# Brain death exam



## klbecker (Oct 13, 2011)

Has anyone heard of a brain death exam?  I have a Neurosurgeon who said he performed one.  He said he performed 2 discreate exams several hours apart.  Eash exam included the following elements: 1) coma or unresponsiveness 2) absence of brain stem reflex 3) ocular movement 4) facial sensation and motor response 5) pharyngeal and tracheal reflexes 6) apnea test.  I have not been able to find any code that would fit this.  Two codes that I found that may fit this is billing for critical care or hospital discharge services (he did pronounce the patients death).  Any suggestions are GREATLY appreciated.


----------



## FTessaBartels (Oct 14, 2011)

*Hospital E/M*

It will either be hospital subsequent visits, critical care (IF he documented time and it is more than 30 minutes face-to-face), or discharge (IF he pronounced the death). 

Hope that helps.

F Tessa Bartels, CPC, CEMC


----------



## gonzalez10 (Sep 4, 2015)

But what if the provider did critical care earlier in the day and then later performs a brain death exam?
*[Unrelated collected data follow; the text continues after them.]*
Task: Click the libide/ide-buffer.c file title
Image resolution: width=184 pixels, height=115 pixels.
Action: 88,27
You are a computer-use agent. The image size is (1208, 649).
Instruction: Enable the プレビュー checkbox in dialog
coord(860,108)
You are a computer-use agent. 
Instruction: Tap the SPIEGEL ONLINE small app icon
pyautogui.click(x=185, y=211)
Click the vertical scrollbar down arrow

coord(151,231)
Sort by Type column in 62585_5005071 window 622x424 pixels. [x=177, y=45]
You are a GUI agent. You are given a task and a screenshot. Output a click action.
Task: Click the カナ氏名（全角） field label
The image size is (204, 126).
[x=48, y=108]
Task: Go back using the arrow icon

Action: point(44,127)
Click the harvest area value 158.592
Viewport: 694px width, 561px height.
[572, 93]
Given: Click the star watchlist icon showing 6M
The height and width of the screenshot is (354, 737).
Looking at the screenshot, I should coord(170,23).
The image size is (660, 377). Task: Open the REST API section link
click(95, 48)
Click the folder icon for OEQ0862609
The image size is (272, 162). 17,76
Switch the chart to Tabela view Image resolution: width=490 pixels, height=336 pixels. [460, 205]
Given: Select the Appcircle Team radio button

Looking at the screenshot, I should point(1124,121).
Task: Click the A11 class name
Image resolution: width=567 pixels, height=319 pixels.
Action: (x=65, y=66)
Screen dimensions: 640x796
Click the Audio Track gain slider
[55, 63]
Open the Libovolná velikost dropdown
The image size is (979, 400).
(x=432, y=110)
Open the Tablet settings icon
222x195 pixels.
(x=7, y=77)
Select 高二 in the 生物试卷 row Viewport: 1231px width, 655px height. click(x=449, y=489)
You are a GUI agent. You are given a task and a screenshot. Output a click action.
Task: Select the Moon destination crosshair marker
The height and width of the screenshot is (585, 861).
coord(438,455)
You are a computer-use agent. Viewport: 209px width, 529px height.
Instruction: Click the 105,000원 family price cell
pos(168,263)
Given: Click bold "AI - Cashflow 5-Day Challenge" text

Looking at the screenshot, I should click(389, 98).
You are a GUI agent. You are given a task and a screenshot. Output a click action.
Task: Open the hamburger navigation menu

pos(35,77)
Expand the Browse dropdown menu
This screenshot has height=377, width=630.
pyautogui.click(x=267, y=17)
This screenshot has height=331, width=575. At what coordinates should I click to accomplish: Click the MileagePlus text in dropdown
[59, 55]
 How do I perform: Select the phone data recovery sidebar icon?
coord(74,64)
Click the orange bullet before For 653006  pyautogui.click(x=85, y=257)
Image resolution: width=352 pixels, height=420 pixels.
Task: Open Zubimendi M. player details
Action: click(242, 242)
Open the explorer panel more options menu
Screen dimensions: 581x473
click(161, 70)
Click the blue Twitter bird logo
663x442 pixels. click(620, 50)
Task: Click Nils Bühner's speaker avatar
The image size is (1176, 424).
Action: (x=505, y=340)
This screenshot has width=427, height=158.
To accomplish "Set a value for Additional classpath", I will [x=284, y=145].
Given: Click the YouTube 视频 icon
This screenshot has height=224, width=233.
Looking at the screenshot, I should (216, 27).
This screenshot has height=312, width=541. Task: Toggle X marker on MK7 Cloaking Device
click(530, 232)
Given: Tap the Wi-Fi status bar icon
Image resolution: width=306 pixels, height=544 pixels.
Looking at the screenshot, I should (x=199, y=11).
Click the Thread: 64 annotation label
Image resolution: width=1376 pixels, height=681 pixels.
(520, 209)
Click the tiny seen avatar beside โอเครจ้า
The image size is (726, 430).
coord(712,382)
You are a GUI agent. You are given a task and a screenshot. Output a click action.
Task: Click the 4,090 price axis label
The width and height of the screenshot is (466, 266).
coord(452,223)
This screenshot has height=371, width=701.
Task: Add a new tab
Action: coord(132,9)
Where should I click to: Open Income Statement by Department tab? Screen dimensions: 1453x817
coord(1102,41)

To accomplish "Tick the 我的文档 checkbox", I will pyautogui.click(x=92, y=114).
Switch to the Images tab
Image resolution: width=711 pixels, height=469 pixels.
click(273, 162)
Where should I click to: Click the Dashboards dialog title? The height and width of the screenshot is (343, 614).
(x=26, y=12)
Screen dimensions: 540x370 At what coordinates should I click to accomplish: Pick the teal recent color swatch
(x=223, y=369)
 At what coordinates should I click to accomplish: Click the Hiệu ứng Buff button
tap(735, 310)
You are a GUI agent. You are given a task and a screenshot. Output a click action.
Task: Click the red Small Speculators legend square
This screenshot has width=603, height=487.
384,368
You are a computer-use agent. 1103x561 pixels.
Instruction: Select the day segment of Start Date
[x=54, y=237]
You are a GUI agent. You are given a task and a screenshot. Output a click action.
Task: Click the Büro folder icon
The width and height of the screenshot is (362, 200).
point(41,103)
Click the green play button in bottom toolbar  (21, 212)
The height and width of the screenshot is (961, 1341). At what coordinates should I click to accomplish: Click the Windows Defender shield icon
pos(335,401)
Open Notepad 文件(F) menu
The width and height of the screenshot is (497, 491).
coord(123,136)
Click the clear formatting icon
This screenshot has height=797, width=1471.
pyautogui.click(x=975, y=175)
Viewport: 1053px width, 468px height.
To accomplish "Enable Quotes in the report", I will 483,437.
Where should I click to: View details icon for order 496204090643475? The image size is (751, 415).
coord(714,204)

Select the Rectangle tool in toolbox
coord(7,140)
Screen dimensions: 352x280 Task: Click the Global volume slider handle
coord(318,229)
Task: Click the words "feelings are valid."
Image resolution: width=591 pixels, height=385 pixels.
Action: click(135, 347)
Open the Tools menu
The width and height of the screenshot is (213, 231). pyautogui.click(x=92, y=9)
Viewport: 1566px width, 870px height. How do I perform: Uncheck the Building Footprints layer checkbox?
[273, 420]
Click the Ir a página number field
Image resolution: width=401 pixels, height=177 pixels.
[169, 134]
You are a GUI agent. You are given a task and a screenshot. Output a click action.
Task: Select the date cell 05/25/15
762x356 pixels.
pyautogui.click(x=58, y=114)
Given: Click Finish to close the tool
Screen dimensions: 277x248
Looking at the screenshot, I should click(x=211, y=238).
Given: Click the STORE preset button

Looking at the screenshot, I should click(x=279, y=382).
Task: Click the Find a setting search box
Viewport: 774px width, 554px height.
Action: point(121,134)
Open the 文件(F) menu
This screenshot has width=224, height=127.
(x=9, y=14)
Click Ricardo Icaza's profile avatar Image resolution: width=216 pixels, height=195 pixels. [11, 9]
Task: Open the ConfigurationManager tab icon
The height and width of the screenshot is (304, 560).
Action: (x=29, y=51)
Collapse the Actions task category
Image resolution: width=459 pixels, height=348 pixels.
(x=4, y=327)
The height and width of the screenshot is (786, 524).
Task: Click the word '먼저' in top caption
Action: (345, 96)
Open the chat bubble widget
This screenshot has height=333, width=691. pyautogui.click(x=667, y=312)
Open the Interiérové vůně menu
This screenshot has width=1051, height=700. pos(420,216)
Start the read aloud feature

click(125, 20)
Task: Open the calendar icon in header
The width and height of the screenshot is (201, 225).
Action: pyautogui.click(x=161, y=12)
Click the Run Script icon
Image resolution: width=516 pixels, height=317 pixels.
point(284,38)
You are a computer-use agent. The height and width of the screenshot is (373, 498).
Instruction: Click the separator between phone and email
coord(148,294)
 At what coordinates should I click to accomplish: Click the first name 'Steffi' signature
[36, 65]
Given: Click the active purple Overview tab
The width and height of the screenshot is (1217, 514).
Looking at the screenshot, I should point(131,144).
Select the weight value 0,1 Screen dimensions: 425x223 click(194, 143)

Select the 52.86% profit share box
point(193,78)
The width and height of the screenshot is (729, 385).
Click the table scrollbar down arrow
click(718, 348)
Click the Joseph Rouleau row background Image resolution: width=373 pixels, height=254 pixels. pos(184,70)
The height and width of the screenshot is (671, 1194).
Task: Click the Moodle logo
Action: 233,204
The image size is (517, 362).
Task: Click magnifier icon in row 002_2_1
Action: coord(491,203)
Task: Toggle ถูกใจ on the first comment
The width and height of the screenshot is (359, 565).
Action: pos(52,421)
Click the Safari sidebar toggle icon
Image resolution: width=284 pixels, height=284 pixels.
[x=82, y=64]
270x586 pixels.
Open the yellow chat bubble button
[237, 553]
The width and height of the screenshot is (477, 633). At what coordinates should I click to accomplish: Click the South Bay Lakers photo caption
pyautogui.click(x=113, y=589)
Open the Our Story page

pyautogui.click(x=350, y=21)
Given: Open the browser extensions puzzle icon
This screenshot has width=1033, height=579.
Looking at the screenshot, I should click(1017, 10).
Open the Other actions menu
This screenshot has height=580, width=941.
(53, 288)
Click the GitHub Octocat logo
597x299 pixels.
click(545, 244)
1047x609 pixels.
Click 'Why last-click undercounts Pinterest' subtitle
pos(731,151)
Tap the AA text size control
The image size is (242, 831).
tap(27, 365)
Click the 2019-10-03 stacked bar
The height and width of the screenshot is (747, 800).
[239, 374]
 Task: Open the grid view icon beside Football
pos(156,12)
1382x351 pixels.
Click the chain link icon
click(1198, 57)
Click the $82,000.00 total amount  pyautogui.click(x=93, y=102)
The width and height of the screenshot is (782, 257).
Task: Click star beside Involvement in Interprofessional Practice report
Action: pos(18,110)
Can the provider still get credit for the brain death exam and if so what code would that be?


----------



## ehanna (Sep 4, 2015)

klbecker said:


> Has anyone heard of a brain death exam?  I have a Neurosurgeon who said he performed one.  He said he performed 2 discreate exams several hours apart.  Eash exam included the following elements: 1) coma or unresponsiveness 2) absence of brain stem reflex 3) ocular movement 4) facial sensation and motor response 5) pharyngeal and tracheal reflexes 6) apnea test.  I have not been able to find any code that would fit this.  Two codes that I found that may fit this is billing for critical care or hospital discharge services (he did pronounce the patients death).  Any suggestions are GREATLY appreciated.



Was this perhaps done by EEG? There is a death determination EEG. Look at 95824 and see if this helps you.


----------